There are two possible explanations that could explain how electronic devices can lead to weight gain: (1) they decrease time that could be spent engaging in physical activity4 and (2) they increase food intake due to the influence of food advertisements and distractions5. With this, the question of my study evolved: How does watching television or listening to music while exercising affect how much we engage in physical activity or how much we eat after the workout?

What did we do?

With this question in mind and the lack of research regarding adolescents, I decided to recruit teenaged boys (ages 12-18) in the Ottawa region. A total of 24 male adolescents (mean age: 14.9 ± 1.1 years) came to the laboratory for 1 preliminary visit and 3 experimental visits separated by approximately one week. During these sessions they completed a 30-minute exercise test on a treadmill. They ran/jogged at 60% of their heart rate reserve while either (1) watching television (Netflix),  (2) listening to music, or (3) exercising with no stimulus (control). Food intake was measured using an all-you-can-eat lunch immediately following the treadmill test and a food journal they filled out for the remainder of the day at home. Energy expenditure (calories burned) was measured by an accelerometer they wore around their waste for each experimental day.

What did we find?

What we found was that exercising while watching television or listening to music did not significantly affect the amount the boys ate for the remainder of day or how much physical activity they engaged in compared to the control session. Interestingly, we did find that exercising while watching television was more enjoyable compared to exercising with no electronic device. This is the first study to look at the effects of exercising with a screen or while listening to music on post-exercise energy compensation.

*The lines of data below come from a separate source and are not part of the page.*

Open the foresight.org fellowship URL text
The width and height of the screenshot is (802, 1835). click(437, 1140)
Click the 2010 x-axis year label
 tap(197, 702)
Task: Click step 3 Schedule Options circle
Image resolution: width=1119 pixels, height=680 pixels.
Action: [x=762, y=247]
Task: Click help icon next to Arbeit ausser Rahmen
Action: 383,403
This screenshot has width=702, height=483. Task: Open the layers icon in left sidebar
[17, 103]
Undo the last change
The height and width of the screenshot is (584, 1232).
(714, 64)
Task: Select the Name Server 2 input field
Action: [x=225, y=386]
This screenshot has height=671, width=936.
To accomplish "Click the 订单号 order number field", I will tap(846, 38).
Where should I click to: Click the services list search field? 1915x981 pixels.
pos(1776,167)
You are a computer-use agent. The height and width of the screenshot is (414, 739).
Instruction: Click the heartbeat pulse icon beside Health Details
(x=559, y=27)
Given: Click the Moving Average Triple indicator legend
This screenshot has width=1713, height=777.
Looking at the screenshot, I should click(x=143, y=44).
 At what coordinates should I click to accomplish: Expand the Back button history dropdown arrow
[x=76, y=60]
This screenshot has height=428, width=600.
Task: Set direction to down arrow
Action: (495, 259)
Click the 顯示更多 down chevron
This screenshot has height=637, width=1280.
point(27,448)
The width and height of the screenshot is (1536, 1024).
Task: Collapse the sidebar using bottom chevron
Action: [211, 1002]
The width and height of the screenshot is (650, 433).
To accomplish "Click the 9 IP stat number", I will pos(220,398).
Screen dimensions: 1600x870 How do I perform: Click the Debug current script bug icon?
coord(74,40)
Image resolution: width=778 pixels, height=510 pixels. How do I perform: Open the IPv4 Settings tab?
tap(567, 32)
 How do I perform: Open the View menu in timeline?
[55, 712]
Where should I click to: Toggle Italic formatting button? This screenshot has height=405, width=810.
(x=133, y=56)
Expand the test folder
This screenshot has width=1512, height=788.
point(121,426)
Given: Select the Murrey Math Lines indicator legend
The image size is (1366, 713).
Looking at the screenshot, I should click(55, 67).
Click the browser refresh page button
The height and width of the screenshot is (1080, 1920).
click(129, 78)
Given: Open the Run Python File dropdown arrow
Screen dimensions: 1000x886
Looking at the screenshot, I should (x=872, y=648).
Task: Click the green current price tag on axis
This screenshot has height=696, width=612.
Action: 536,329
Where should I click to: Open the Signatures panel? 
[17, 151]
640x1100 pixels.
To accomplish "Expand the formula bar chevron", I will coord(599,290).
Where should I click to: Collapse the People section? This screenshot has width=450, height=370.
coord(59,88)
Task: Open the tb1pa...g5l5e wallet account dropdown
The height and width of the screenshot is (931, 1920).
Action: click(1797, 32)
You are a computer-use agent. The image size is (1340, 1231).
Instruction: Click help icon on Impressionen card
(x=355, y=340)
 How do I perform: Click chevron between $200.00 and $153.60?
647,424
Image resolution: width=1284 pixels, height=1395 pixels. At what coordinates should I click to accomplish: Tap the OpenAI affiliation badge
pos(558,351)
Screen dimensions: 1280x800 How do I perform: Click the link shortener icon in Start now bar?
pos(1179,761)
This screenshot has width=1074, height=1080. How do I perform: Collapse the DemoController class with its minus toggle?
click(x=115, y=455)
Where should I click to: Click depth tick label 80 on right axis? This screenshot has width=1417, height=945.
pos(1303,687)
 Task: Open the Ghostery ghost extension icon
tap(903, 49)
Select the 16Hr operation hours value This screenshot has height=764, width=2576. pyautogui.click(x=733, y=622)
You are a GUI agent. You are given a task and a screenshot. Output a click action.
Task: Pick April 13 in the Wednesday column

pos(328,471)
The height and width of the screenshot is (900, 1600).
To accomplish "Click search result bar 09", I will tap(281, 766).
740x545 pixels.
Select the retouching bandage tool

What do these findings mean?

Exercising while watching a screen or listening to music can make exercise more enjoyable and less difficult.6 We found that using these devices did not cause the participants to increase food intake or decrease physical activity for the remainder of the experimental days. Therefore, these devices can be used as a way to motivate adolescents to exercise! If you prefer to exercise with a screen or music, then go for it!

What is next?

This study design should be tested in other populations such as females, adults and obese participants. It would also be interesting to look at the long-term effects as opposed to acute effects.

About the Author: Holly Livock is a MSc. Graduate from the University of Ottawa. She completed her graduate thesis at the Children’s Hospital of Eastern Ontario under the supervision of Dr. Jean-Philippe Chaput in the Healthy Active Living and Obesity Research Group.

 

 

 

 

References:

  1. LeBlanc, A.G., Gunnell, K.E., Prince, S.A., Saunders, T.J., Barnes, J.D. & Chaput, J.-P. (2017). The ubiquity of the screen: an overview of the risks and benefits of screen time in our modern world. Translational Journal of the American College of Sports Medicine. 2(17), 104-113.
  2. Tremblay, M.S., Carson, V., Chaput, J.P., Connor Gorber, S., Dinh, T., Duggan, M., Faulkner, G., Gray, C.E… Canadian 24-Hour Movement Guidelines for Children and Youth: An Integration of Physical Activity, Sedentary Behaviour, and Sleep. Applied Physiology, Nutrition, and Metabolism 41(Suppl. 3):S311-S327, 2016.
  1. Hamilton, M.T., Hamilton, D.G., & Zderic, T.W. (2007). Role of low energy expenditure and sitting in obesity, metabolic syndrome, type 2 diabetes, and cardiovascular disease. Diabetes, 56(11), 2655–67.
  2. Mutz, D.C., Roberts, D.F., & Vuuren, D.P. (1993). Reconsidering the Displacement Hypothesis: Television’s Influence on Children’s Time Use. Communication Research, 20(1), 51–75.
  3. Thivel, D., Tremblay, M.S., & Chaput, J.-P. (2013). Modern Sedentary Behaviors Favor Energy Consumption in Children and Adolescents. Current Obesity Reports, 2(1), 50–57.
  4. Hutchinson, J.C., Karageorghis, C.I. & Jones, L. (2015). See Hear: Psychological Effects of Music and Music-Video During Treadmill Running. Annals of Behavioral Medicine, 49, 199- 211.